Take Metal Gear Rising:  REVENGEANCE and imagine you've built up your Zan-Datsu meter or however they're going to handle that and it's time to use it on some poor fodder.  You activate it by pulling your controller apart which prompts Raiden to pull out another blade (because you know dude's got more than just the one sword) and you're free to slice freely because, well, that's the point.  Instead of using analog sticks to determine the angle you cut how you want.  With left hand and right hand you make two parallel slices under his shoulders and above his waist.  You bring them back around and cut in an 'X' to impress yourself if nobody else with your precision and then you swing wildly to reduce what's left to itty-bitty bits before Zan-Datsu is finally finished.  Or imagine that you're in a fight where you specifically need to cut off an arm because it holds a rocket launcher or something.  If Zan-Datsu can be entered and left freely, then bam, hop in, pull it apart and slice off the arm with speed and ease, then exit the mode and fight like normally because, well, you still have all the normal controls.

Take Star Wars:  The Force Unleashed 2 and pretend it doesn't suck.  I know, that's asking for a lot, but just do it for me, alright?  Imagine it doesn't suck and that it actually matters where your lightsabers go.  Imagine that you can cut off parts of scenery or otherwise destroy it with your lightsabers (because I'm pretty sure you can), so you use your left stick (in the left controller half in your left hand) to move, jump with X as usual (with the right half, etc. etc.) and slice off a tank at the top with a motion, and then fall and slice it off at the bottom.  Imagine then that you can press one of your buttons while aiming at it to Force Grab it and flick it in a direction while letting go to use it as a projectile instead of flicking the analog sticks.  Imagine that you can grab a platform that somebody is standing on with the force and rend it apart, dropping them to their doom.  Hell, just imagine that you can grab two soldiers at the same time and use them to clean house by throwing them both at a group at the same time.

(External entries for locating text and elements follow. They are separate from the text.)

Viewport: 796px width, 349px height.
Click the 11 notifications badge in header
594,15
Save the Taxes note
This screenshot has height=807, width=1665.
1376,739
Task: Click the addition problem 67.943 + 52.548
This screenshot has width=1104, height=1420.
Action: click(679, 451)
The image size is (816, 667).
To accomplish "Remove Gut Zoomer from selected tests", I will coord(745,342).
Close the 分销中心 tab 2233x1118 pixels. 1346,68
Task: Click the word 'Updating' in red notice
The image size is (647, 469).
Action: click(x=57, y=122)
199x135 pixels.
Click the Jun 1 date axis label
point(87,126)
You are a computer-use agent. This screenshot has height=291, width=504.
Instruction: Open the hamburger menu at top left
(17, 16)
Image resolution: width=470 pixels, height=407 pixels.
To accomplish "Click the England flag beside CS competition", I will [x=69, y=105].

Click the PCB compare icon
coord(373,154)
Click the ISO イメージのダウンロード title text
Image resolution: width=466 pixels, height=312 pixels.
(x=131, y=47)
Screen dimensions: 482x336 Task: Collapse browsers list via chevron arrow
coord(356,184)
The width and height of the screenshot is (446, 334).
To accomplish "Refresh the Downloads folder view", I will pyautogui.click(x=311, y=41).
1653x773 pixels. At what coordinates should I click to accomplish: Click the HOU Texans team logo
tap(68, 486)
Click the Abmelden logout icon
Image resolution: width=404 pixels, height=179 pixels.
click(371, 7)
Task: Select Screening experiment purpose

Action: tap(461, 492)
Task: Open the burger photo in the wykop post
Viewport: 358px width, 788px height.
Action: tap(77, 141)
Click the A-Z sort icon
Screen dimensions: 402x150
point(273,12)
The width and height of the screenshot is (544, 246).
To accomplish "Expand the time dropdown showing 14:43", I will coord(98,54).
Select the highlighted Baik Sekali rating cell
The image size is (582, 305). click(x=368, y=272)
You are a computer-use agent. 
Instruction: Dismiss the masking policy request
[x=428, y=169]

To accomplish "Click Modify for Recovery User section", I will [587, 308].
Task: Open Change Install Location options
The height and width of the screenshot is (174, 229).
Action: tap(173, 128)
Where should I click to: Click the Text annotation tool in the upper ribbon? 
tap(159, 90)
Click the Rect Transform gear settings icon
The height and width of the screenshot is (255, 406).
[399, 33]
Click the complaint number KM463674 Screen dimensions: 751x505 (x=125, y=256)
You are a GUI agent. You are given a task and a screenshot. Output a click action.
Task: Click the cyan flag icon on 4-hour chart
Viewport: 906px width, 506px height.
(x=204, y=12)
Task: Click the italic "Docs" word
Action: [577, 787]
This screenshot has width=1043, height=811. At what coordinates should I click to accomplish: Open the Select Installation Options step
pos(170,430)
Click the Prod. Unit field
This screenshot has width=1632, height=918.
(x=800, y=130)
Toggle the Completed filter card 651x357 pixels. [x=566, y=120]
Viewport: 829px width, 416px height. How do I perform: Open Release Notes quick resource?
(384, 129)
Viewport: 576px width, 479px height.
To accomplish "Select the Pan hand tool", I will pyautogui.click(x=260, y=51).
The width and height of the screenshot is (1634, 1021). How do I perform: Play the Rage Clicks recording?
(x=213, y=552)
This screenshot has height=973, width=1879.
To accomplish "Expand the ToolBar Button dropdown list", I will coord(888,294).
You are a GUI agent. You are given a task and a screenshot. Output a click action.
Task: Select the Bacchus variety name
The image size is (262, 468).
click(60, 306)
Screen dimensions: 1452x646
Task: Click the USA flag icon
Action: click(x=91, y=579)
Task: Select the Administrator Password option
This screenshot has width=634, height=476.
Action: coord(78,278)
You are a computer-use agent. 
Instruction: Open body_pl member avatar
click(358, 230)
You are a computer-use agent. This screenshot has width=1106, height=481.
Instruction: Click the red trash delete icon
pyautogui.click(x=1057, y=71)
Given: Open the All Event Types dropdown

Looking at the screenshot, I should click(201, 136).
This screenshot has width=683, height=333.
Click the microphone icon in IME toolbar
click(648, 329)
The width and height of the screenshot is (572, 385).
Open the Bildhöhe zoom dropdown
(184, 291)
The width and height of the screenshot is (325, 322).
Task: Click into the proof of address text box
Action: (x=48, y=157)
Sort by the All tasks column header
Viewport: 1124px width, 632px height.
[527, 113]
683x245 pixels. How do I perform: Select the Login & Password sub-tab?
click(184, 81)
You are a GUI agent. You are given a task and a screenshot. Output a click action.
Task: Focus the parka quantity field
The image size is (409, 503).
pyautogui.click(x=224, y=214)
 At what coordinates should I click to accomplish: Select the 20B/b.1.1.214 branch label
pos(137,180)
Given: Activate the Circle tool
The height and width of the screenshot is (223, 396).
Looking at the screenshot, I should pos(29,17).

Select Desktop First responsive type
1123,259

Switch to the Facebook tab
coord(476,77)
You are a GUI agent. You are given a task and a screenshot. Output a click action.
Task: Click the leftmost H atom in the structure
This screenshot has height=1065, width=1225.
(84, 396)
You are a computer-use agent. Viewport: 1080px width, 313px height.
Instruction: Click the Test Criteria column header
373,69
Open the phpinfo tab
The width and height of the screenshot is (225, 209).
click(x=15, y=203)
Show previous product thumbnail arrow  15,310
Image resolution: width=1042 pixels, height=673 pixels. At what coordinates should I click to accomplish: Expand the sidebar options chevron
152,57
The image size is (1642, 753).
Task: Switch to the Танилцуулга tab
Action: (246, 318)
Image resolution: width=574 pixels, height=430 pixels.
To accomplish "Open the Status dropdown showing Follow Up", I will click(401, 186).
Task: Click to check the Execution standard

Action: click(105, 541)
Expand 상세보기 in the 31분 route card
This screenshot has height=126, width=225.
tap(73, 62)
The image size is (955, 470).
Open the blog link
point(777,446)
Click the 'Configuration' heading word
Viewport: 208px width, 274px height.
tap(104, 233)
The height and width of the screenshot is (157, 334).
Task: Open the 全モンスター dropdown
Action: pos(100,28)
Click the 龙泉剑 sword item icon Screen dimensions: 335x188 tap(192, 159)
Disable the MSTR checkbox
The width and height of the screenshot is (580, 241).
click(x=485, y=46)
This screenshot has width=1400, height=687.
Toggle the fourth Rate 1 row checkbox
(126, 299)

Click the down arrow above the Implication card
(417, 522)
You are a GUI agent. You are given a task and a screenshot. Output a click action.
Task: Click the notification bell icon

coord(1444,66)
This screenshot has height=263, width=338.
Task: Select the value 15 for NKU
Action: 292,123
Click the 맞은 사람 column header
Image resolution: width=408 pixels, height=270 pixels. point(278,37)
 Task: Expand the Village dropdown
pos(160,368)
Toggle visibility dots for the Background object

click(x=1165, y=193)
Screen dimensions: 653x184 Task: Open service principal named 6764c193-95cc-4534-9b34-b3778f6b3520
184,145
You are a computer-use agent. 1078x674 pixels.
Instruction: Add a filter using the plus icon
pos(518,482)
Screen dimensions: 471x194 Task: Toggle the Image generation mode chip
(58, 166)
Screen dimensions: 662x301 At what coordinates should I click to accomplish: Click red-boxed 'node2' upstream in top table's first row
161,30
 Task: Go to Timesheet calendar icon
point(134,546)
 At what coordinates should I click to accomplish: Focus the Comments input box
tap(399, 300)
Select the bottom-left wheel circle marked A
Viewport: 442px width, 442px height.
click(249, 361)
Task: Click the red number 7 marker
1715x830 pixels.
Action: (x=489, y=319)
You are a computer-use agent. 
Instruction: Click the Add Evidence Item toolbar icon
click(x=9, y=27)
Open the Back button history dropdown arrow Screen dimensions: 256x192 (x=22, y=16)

The important thing is that, with a split controller design that is literally a split controller, I can see this being a reality.  Or rather, I can't see why it -can't- be a reality, since I'm assuming the theory behind it takes in account the technical aspect of it.  If nothing else, I see this concept as the next evolution, the progression, of what we were offered in Motion Gaming this generation.  I mean, that's the point of leaping generations, right?  To refine the latter generation and update it with more ideas.  It's how we went from a controller with four buttons to controllers with eight or more without making them cumbersome.  Each generation is supposed to let you do things that you just couldn't do in the previous one.  This certainly counts as that, and as a prospect, it's exciting to me at the very least.  Nintendo has already cast their die and it rolled away from what they brought to the table, and being that this is Sony's patent, I'm hoping they actually step to the plate with it, provided it is what the tech states it will be.  Putting an analog stick on a Move Wand to let you use two probably won't be enough, it has to be standard, and that's what I fear the most, that this is just going to be an alternative that, by virtue of that, will never get used.  Done properly, it's just going to compliment what we're used to and integrate itself in comfortably, and for the sake of how much I've gone and worked myself up with ideas, I'm pulling for it.